Come nasce questa idea narrativa? 
«Non saprei spiegare come nascono le storie che uno racconta. E’ un po’ come spiegare perché ti innamori di una persona, è un po’ un’alchimia, un’esperienza quasi mistica. Il mio interesse era quello di esplorare la natura umana. La letteratura per me non ha una funzione pedagogica, cioè non insegna niente a nessuno e soprattutto. Io mi lascio trasportare e ci metto dentro un aspetto del mio carattere, che è il romanticismo. La frammentarietà del libro, le tre storie separate, riflettono la necessità di scrivere un romanzo cubista. Ma nelle storie di questi tre protagonisti ci sono anche diversi riferimenti miei letterari. La difficoltà nello scrivere è stata soprattutto quella finale, cioè di rendere il libro linguisticamente fruibile. Ad esempio il fatto di scrivere in prima persona per tutti e tre i personaggi è stato complicato perché ogni “io” ha evidentemente un registro linguistico diverso, per cui alla fine ho dovuto comporre il mosaico. Lo definirei un tentativo temerario perché o riusciva bene o sarebbe stato un disastro». 
Finora le aspettative non sono andate deluse. Tra l’altro lei ha realizzato un book trailer molto suggestivo utilizzando un brano di Ornella Vanoni che ho scoperto essere anche una sua fan… 
«Ho conosciuto la Vanoni molti anni fa alla presentazione di una biografia su una cantante. Ed è nata un’amicizia, tanto che lei ha anche coniato un soprannome per me, ossia “Caetanino” perché quando ci siamo incontrati la prima volta lei mi aveva scambiato per Caetano Veloso. La cosa è continuata e ogni volta che ci siamo incontrati ormai mi aveva classificato come Caetanino. Quando poi durante un viaggio in Brasile altre persone hanno confermato questa somiglianza, allora ho deciso di adottare il soprannome con molta simpatia». 
Dove vivi attualmente? 
«A Bologna» 
E l’idea di tornare in Calabria non ti sfiora? 
«Sì, d’estate al mare di Cirò che è il posto più bello che ci sia. La mia famiglia vive a Cirò marina, mio padre, mia madre, una delle mie sorelle, cugini, zii. Ma per rispondere in maniera seria alla sua domanda, lo farò facendo ricorso ad una parte in un romanzo che amo molto che è “L’isola di Arturo” di Elsa Morante quando parla dei meticci. La Morante scrive che il meticcio è colui che sente la nostalgia di casa quando è lontano da casa e sente la nostalgia del mondo quando è a casa. Ecco, io mi sento proprio così». 
Al di là delle vacanze estive, tornerà in Calabria per farti conoscere in veste di scrittore? 
«Farò una prima presentazione del libro a Bologna il 23, poi andrò a Roma il 26 e a Milano. Poi in realtà le presentazioni nascono perché c’è qualcuno che ti chiama per farle, quindi sono sicuro che arriverò a farla anche nel mio paese e in altri posti in Calabria».

» **Dati forniti**
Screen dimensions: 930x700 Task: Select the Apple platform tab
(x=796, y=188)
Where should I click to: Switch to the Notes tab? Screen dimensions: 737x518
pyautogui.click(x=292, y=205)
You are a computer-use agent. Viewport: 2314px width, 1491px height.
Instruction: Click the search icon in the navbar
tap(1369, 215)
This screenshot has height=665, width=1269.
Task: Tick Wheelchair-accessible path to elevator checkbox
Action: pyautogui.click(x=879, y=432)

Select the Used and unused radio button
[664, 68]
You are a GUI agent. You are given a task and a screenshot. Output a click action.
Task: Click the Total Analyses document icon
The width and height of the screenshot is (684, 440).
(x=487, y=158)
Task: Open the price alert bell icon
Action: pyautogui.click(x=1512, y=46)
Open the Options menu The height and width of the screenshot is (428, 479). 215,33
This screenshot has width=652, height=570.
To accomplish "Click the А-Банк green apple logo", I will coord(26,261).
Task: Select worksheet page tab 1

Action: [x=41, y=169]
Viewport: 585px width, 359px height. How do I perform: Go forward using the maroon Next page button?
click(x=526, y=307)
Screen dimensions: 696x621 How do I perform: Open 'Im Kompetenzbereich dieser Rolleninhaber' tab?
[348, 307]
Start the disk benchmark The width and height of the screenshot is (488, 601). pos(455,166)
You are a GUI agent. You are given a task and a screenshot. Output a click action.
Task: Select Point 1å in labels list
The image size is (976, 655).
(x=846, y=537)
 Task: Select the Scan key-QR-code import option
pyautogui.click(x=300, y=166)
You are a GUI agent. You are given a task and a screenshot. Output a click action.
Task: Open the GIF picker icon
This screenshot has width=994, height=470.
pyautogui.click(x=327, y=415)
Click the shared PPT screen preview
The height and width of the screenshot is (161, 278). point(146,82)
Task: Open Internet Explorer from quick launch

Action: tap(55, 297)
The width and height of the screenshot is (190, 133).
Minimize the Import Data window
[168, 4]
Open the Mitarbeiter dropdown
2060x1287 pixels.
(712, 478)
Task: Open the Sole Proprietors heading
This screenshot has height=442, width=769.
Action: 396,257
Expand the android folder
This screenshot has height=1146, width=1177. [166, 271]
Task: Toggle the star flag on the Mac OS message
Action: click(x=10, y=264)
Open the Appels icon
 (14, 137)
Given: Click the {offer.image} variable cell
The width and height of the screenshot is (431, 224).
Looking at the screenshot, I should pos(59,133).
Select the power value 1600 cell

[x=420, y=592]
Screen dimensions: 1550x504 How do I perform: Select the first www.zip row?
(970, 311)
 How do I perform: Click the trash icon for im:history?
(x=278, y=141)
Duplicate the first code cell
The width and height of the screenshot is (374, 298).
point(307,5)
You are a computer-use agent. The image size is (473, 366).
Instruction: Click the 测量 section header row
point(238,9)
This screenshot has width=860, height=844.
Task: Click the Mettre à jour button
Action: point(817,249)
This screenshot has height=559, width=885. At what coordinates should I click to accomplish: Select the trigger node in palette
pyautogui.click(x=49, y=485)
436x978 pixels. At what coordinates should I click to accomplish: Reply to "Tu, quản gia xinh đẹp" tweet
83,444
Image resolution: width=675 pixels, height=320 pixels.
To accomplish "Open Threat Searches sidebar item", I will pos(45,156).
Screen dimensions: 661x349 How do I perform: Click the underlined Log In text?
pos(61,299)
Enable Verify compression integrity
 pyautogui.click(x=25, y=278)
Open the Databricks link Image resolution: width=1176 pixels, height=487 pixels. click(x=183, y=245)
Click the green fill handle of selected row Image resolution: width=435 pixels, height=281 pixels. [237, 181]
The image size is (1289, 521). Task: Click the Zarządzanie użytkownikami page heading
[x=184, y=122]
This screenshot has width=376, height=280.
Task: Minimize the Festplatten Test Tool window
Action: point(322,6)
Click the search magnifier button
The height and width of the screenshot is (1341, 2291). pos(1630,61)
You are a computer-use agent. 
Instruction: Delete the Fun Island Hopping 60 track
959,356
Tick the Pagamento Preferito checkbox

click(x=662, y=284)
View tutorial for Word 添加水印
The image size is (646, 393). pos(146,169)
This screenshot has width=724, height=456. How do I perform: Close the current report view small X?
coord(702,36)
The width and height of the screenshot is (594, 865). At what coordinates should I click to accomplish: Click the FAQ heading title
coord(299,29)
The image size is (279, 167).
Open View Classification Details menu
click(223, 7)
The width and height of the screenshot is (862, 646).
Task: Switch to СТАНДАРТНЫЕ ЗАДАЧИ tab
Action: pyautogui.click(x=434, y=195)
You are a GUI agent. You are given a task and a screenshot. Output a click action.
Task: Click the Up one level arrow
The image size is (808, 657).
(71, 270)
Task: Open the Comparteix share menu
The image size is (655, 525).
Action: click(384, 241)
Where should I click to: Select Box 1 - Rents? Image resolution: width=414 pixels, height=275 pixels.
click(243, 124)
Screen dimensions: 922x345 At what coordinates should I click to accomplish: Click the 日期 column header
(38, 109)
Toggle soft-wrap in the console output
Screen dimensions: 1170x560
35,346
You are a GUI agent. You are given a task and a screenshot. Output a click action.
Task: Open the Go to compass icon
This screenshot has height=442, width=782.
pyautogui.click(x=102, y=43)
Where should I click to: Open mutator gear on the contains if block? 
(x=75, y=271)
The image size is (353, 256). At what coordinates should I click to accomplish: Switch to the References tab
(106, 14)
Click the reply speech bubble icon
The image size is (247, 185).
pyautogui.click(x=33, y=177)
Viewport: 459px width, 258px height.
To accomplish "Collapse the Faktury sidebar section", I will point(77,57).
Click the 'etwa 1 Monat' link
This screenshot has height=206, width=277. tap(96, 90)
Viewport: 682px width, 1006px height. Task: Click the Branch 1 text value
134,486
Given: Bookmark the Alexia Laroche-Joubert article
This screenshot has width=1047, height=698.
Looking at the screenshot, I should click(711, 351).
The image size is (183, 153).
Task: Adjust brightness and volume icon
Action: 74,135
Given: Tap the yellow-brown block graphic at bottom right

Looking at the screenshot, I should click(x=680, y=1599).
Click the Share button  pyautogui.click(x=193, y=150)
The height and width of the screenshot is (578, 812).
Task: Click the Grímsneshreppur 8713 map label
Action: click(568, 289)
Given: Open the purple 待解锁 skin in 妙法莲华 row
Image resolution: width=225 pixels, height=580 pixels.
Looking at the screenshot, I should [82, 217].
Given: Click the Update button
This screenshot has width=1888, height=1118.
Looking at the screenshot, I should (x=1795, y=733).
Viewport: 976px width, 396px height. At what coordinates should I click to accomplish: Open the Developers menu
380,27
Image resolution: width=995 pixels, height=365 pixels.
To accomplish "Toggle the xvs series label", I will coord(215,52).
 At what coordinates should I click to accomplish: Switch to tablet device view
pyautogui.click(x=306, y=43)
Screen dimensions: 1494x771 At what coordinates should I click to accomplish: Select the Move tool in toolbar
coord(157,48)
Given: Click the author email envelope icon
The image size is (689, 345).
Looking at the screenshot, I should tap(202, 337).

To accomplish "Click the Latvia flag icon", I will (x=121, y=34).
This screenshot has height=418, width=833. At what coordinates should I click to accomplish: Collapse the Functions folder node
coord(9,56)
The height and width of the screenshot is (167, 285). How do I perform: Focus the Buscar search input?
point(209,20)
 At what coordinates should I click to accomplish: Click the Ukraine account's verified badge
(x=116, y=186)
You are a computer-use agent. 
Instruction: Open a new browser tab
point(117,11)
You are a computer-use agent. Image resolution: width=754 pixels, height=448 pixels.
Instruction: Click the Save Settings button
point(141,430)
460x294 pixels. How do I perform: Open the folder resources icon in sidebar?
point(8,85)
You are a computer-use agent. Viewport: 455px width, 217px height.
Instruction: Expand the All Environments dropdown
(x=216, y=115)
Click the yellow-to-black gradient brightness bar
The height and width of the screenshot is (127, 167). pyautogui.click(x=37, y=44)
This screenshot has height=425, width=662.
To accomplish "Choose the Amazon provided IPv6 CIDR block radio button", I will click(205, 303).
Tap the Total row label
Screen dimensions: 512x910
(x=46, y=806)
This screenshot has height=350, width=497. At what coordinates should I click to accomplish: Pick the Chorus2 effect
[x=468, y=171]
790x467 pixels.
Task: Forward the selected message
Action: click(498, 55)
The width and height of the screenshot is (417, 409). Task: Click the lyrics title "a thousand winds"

» **Consegna A**
Stampa senza modifiche il passo dell'intervista che parte dalle parole "E l’idea di" e si ferma dopo "veste di scrittore?".
» **Consegna B**
Per favore, riporta tali e quali le righe dei record, dalla prima fino alla riga che contiene "Start the disk", compresa quest'ultima.

» **Soluzione svolta A**
E l’idea di tornare in Calabria non ti sfiora? 
«Sì, d’estate al mare di Cirò che è il posto più bello che ci sia. La mia famiglia vive a Cirò marina, mio padre, mia madre, una delle mie sorelle, cugini, zii. Ma per rispondere in maniera seria alla sua domanda, lo farò facendo ricorso ad una parte in un romanzo che amo molto che è “L’isola di Arturo” di Elsa Morante quando parla dei meticci. La Morante scrive che il meticcio è colui che sente la nostalgia di casa quando è lontano da casa e sente la nostalgia del mondo quando è a casa. Ecco, io mi sento proprio così». 
Al di là delle vacanze estive, tornerà in Calabria per farti conoscere in veste di scrittore?

» **Soluzione svolta B**
Screen dimensions: 930x700 Task: Select the Apple platform tab
(x=796, y=188)
Where should I click to: Switch to the Notes tab? Screen dimensions: 737x518
pyautogui.click(x=292, y=205)
You are a computer-use agent. Viewport: 2314px width, 1491px height.
Instruction: Click the search icon in the navbar
tap(1369, 215)
This screenshot has height=665, width=1269.
Task: Tick Wheelchair-accessible path to elevator checkbox
Action: pyautogui.click(x=879, y=432)

Select the Used and unused radio button
[664, 68]
You are a GUI agent. You are given a task and a screenshot. Output a click action.
Task: Click the Total Analyses document icon
The width and height of the screenshot is (684, 440).
(x=487, y=158)
Task: Open the price alert bell icon
Action: pyautogui.click(x=1512, y=46)
Open the Options menu The height and width of the screenshot is (428, 479). 215,33
This screenshot has width=652, height=570.
To accomplish "Click the А-Банк green apple logo", I will coord(26,261).
Task: Select worksheet page tab 1

Action: [x=41, y=169]
Viewport: 585px width, 359px height. How do I perform: Go forward using the maroon Next page button?
click(x=526, y=307)
Screen dimensions: 696x621 How do I perform: Open 'Im Kompetenzbereich dieser Rolleninhaber' tab?
[348, 307]
Start the disk benchmark The width and height of the screenshot is (488, 601). pos(455,166)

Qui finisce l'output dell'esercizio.